Look up glp plotter it will show you estimated blood levels of the drug over time on a graph so it is easier to understand.
The reason you are supposed to increase doses slowly is to avoid getting hit by sudden severe side effects, around 1% will need hospital treatment from starting or increasing doses of GLPs due to dehydration from nausea and vomiting. This is what you want to avoid. Not the only side effect, but the most common serious one.

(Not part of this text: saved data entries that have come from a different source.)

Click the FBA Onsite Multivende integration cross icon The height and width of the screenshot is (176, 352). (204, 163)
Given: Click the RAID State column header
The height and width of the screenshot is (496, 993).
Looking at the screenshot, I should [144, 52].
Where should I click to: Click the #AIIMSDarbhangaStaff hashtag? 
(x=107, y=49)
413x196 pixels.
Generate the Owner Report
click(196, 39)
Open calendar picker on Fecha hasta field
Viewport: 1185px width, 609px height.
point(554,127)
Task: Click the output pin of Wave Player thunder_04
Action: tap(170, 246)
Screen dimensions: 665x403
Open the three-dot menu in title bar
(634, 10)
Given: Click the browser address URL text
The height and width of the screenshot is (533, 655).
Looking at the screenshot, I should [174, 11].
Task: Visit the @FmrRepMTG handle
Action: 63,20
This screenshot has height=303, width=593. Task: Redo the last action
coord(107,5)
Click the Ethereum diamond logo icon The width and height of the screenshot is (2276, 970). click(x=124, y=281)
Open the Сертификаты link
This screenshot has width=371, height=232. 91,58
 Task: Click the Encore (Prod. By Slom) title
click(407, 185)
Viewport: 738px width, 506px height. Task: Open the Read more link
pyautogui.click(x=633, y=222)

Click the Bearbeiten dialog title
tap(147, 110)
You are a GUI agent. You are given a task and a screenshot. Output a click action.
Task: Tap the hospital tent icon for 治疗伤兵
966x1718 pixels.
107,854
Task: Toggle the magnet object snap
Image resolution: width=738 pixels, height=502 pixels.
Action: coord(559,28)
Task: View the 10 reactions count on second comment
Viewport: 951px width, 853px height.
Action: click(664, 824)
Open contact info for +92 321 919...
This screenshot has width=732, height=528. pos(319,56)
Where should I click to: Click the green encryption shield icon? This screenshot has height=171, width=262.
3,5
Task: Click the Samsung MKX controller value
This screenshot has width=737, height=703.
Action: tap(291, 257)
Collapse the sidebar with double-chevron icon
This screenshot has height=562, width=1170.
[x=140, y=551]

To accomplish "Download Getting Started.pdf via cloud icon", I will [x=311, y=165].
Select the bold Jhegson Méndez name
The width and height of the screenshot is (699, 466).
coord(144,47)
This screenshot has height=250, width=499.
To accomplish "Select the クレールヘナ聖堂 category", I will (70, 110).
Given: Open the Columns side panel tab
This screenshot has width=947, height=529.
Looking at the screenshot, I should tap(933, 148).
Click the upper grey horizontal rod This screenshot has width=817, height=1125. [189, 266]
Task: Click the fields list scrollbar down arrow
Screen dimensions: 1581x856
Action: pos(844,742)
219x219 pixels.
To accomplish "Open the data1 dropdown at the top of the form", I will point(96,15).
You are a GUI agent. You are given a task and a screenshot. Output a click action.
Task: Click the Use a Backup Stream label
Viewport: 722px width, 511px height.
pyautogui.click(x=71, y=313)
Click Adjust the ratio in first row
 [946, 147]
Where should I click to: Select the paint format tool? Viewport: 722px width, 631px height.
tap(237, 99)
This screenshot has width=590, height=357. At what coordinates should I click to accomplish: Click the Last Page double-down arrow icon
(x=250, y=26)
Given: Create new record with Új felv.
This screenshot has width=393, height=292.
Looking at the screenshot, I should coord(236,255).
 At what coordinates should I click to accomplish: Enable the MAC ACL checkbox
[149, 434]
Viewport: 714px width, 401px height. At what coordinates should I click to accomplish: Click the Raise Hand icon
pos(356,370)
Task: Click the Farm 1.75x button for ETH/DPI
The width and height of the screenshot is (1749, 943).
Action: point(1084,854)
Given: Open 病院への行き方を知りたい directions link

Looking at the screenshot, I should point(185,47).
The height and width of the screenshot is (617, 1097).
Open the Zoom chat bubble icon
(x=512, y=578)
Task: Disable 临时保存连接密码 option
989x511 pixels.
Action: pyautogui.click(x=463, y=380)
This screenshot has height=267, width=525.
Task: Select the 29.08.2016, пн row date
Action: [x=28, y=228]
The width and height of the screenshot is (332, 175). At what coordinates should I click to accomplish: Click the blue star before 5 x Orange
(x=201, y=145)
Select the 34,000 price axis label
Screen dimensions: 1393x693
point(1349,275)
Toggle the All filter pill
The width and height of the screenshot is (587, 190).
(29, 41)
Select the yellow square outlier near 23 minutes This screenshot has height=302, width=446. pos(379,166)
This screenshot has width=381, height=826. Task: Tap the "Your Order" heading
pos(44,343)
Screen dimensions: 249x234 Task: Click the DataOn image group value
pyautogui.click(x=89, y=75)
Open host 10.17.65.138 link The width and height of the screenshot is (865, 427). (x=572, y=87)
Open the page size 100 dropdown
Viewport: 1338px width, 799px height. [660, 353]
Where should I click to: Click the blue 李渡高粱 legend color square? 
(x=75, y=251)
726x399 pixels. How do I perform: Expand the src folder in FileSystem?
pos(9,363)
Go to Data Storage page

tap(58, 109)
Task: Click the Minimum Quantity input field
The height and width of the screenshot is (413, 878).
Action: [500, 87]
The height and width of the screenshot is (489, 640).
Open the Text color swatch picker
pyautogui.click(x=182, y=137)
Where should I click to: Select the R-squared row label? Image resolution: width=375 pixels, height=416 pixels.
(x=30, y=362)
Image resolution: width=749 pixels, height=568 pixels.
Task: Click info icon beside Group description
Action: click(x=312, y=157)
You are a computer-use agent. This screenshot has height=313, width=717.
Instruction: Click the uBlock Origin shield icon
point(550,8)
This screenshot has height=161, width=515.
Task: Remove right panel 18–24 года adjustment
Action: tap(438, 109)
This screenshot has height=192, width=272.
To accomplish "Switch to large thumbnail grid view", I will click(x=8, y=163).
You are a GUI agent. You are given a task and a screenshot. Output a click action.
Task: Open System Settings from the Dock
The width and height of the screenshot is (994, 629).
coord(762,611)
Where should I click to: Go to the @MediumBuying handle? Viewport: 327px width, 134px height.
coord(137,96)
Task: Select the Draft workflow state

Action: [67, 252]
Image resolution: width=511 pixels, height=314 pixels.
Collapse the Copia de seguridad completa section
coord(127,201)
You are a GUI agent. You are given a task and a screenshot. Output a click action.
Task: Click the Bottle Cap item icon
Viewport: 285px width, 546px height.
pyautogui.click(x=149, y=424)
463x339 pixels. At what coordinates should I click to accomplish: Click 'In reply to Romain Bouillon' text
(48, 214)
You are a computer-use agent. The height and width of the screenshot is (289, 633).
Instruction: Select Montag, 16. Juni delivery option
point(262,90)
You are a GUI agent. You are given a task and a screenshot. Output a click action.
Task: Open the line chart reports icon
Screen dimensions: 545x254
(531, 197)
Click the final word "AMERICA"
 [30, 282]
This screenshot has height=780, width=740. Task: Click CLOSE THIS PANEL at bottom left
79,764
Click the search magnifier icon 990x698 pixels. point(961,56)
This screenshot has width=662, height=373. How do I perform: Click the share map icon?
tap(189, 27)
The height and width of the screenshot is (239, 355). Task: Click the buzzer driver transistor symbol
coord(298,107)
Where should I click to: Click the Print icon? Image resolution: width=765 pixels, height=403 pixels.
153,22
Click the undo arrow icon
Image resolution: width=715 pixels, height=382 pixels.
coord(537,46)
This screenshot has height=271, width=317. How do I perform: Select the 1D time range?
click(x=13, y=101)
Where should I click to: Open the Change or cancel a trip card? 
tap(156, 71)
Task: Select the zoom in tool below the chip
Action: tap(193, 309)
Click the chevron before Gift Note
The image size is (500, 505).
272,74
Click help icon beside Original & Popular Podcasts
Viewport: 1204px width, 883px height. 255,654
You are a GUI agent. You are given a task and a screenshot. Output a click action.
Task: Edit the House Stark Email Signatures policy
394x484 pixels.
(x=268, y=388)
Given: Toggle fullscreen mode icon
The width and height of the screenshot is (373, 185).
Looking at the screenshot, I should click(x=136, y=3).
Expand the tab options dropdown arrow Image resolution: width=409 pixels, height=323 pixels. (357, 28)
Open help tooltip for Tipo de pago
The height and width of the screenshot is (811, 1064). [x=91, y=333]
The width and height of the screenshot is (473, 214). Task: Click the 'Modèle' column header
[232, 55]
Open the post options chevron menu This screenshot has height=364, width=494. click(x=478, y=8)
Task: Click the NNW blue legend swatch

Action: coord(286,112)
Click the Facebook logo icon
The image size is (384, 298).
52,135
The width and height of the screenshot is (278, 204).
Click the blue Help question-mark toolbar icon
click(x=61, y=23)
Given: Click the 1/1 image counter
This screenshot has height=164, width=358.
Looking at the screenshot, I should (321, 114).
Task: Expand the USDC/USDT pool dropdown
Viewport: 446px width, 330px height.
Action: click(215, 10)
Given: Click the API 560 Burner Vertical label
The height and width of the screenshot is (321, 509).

After a dose it take about 24 hours for it to be absorbed and reach peak levels in your blood , this is typically when the worst side effects will happen. Then it takes 6 days to drop to half that level, this is relevant because if you do get severe side effects or even less bad ones it can take a week for them to settle down. Each dose you have after that builds up in your blood stream and it takes about 4 weeks of weekly doses to get to the maximum level, so you can get worse side effects several weeks after a dose increase. This is why you are meant to wait 4 weeks to increase doses, as that is how long it takes to get to the new steady state blood level from the previous dose increase.
The standard recipe worked out by the company that made the drug is designed to have a fairly low risk of severe sudden side effects, which is start at 2mg and increase by 2mg every 4 weeks after that until you get to 12mg. If you are not severely overweight you may not need doses that high, if you have a BMI of 35+ you probably will.
For reta the common side effects are nausea and vomiting and constipation and diarrhoea, also skin sensory symptoms are fairly common and some people notice a increase in heart rate.
The odds are you will get some side effects at some stage, but there is a lot of individual variation in where this happens, one person might start to get nausea at 10mg and another might vomit for a week at 4mg, and about half will not get any nausea. The useful bit of advice I can give is adjust the dose increases based on the effects on you, If you get good appetite suppression at lower doses you may not need to keep increasing doses, if you get mild nausea at one dose the odds are it will get worse when you increase the dose so that might be a good time to slow down on increasing the doses.